▸ **Extract provided**
▶
Dr Lalit Kumar Tyagi participated in the Capacity Building Conclave organised by the NFDB and he shares his impressions here.
Human resource development (HRD) is an essential component in the development of any sector and the fisheries sector is no exception. However, the role of HRD has not received its due attention in the fisheries sector. The sector is very complex and so are its HRD needs. Though there are several organizations undertaking various HRD activities to train and develop stakeholders at different levels in fisheries, these efforts are sporadic and hence lack a visible impetus to the growth of the sector. Realizing this, the National Fisheries Development Board (NFDB), Hyderabad, organised this meet where representatives from selected organizations (ICAR fisheries research institutes, Colleges of fisheries, State fisheries research & training institutes, state fisheries poly-techniques, selected KVKs) involved in the capability development activities in the fisheries sector were invited to participate.
Box 1: Fisheries Sector in India
Fisheries and aquaculture has become an important economic activity in the country. Its contribution not only to the food basket but also to the export earnings of the country has been acknowledged over the years. Fisheries has witnessed an impressive transformation from a traditional activity, to the one, based on well-developed and diversified infrastructure. India is blessed with rich inland, as well as, marine fishery resources.
Aquatic resources of the country include 8129 km of coastline; 2.02 million sq. km. of exclusive economic zone; 1,91,024 km of rivers and canals; 3.15 million ha of reservoirs; 2.35 million ha of ponds and tanks; 1.3 million hectares of oxbow lakes and derelict waters; 1.24 million ha of brackishwaters; 0.29 million ha of estuaries and 0.72 million hectares of upland lakes that could be utilized for aquaculture purposes.
The fish production in the country has shown a phenomenal increase during last five decades. The fisheries sector contributes to 1.07% of the GDP and 5.15% of the agricultural GDP. The total fish production of the country is 10.07 million metric tonnes, out of which 6.57 million metric tonnes is from the inland sector and 3.49 million metric tonnes is from the marine fisheries. Fishing in India employs over 14 million people. The country’s rich marine and inland water resources, fisheries and aquaculture offer an attractive and promising sector for employment, livelihood and food security. Fish products to the tune of over Rs 33,000 crores are exported from India to more than 75 countries, creating exportdriven employment opportunities in India and greater food security for the world.
The programme began with a very brief opening welcome remark from the Senior Consultants, (HRD), NFDB Hyderabad, Shri R. Suresh and Mrs. S. Glory Swarupa and an introduction by the participants. This was followed by very crisp and focused opening remarks by Shri K.N. Kumar, IAS, Chief Executive, NFDB, Hyderabad. He explained the purpose of the meet and informed about NFDB’s plans to focus on supporting and strengthening HRD activities of the sector in a big way.
◀
▸ **Data**
▶
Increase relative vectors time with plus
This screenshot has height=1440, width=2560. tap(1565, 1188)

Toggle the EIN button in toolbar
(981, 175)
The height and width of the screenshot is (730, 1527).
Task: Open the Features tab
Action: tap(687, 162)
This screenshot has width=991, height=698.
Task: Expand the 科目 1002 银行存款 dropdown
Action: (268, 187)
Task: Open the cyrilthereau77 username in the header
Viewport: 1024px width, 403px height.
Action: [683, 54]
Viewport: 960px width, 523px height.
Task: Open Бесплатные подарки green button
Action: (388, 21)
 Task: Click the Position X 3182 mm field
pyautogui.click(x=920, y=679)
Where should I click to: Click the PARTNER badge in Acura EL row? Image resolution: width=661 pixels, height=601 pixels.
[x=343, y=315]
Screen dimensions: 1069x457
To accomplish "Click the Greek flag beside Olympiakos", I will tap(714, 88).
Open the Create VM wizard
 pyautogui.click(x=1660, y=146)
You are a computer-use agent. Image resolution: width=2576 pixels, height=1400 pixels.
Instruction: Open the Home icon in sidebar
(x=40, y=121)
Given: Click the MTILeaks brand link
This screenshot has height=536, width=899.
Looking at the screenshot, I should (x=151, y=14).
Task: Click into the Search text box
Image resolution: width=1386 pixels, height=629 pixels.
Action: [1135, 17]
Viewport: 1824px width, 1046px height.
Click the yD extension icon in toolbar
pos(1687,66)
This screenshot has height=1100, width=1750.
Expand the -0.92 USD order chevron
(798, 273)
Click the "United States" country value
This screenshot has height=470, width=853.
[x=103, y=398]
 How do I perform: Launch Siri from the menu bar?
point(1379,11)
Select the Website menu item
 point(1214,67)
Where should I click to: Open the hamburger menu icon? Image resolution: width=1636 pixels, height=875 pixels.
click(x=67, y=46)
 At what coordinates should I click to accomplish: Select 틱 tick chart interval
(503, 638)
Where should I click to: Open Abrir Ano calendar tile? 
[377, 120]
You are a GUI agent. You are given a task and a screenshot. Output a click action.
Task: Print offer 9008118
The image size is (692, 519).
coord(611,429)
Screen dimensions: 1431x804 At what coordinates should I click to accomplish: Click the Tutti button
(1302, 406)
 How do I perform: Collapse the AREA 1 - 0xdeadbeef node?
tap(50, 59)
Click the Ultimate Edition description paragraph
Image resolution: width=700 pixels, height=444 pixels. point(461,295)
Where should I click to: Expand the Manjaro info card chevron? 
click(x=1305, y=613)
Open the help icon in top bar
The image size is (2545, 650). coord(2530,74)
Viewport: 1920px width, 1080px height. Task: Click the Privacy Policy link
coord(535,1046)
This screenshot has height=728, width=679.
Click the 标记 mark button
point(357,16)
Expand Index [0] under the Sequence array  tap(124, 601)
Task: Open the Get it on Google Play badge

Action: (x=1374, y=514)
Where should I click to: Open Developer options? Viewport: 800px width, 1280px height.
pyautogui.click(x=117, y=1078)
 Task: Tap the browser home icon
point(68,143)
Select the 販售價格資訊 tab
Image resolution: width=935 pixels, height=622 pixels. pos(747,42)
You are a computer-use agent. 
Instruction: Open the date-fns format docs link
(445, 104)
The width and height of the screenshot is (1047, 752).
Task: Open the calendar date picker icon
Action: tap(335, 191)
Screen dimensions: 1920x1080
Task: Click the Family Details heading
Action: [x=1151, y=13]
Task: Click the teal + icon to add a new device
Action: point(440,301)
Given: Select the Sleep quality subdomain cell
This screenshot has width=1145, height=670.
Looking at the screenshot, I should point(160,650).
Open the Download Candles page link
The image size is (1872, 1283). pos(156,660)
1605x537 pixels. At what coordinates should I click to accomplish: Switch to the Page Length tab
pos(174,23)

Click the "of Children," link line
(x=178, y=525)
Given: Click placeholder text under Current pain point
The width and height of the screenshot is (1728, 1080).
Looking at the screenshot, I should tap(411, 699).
◀
▸ **Actions to take**
1. In the fisheries article, condense the paragraph beginning "Aquatic resources of the country include" into a bulleted list that keeps every figure.
2. Decide whether each statement agrees with the fisheries article. Answer yes or no, and quote the words that settle it.
(a) Fishing in India gives work to more than 14 million people.
(b) India's marine fisheries produce more fish than its inland sector.
(c) The programme opened with remarks from the Chief Executive of NFDB.
3. Resume the fisheries article, starting after its last sentence.

▸ **Answers for the exercise**
1.
India's aquatic resources that could be used for aquaculture:
- 8129 km of coastline
- 2.02 million sq. km. of exclusive economic zone
- 1,91,024 km of rivers and canals
- 3.15 million ha of reservoirs
- 2.35 million ha of ponds and tanks
- 1.3 million ha of oxbow lakes and derelict waters
- 1.24 million ha of brackishwaters
- 0.29 million ha of estuaries
- 0.72 million ha of upland lakes

2.
(a) Yes: "Fishing in India employs over 14 million people."
(b) No: "6.57 million metric tonnes is from the inland sector and 3.49 million metric tonnes is from the marine fisheries"
(c) No: "The programme began with a very brief opening welcome remark from the Senior Consultants, (HRD), NFDB Hyderabad"

3.
World Food Prize laureate Dr. M.V. Gupta (Former Assistant Director General, WorldFish, Penang, Malaysia), a globally recognized expert in aquaculture development was the invited guest on this occasion. He pointed to the different activities performed by Indian fishery sector and other countries and its development and emphasized upon catering to need-based training requirements of various stakeholders in the fisheries sector. He also called for greater focus on off campus/on-site training delivery to the needy stakeholders, instead of headquarter-based trainings which are mainly conducted by the organizations.
Box 2: Fisheries Research and Development
During the past decades, the Indian fisheries and aquaculture has witnessed technological developments in several aspects of craft and fish farming methods. Creation of institutional support and required harvest and post-harvest infrastructure has been receiving due attention of the central and state governments. A host of research and development institutions mainly under the Indian Council of Agricultural Research, central government and state governments are catering to various R&D needs of the sector. All this has led to a steady growth of the sector. The sector is, however, yet to realize its true potential. Therefore, the central government has envisaged to intensify efforts and investments in the sector in the form of ‘blue revolution’. The future development of fisheries and aquaculture depends on the adoption of new and innovative production technologies, management and efficient utilization of unused or underutilized water resources and proper market tie-ups. The blue revolution envisages transformation of the fisheries sector with increased investment, better training and capacity development of stakeholders, effective transfer of relevant technologies and development of infrastructure on the lines of green revolution and white revolution which transformed India’s agriculture and dairy sectors, respectively.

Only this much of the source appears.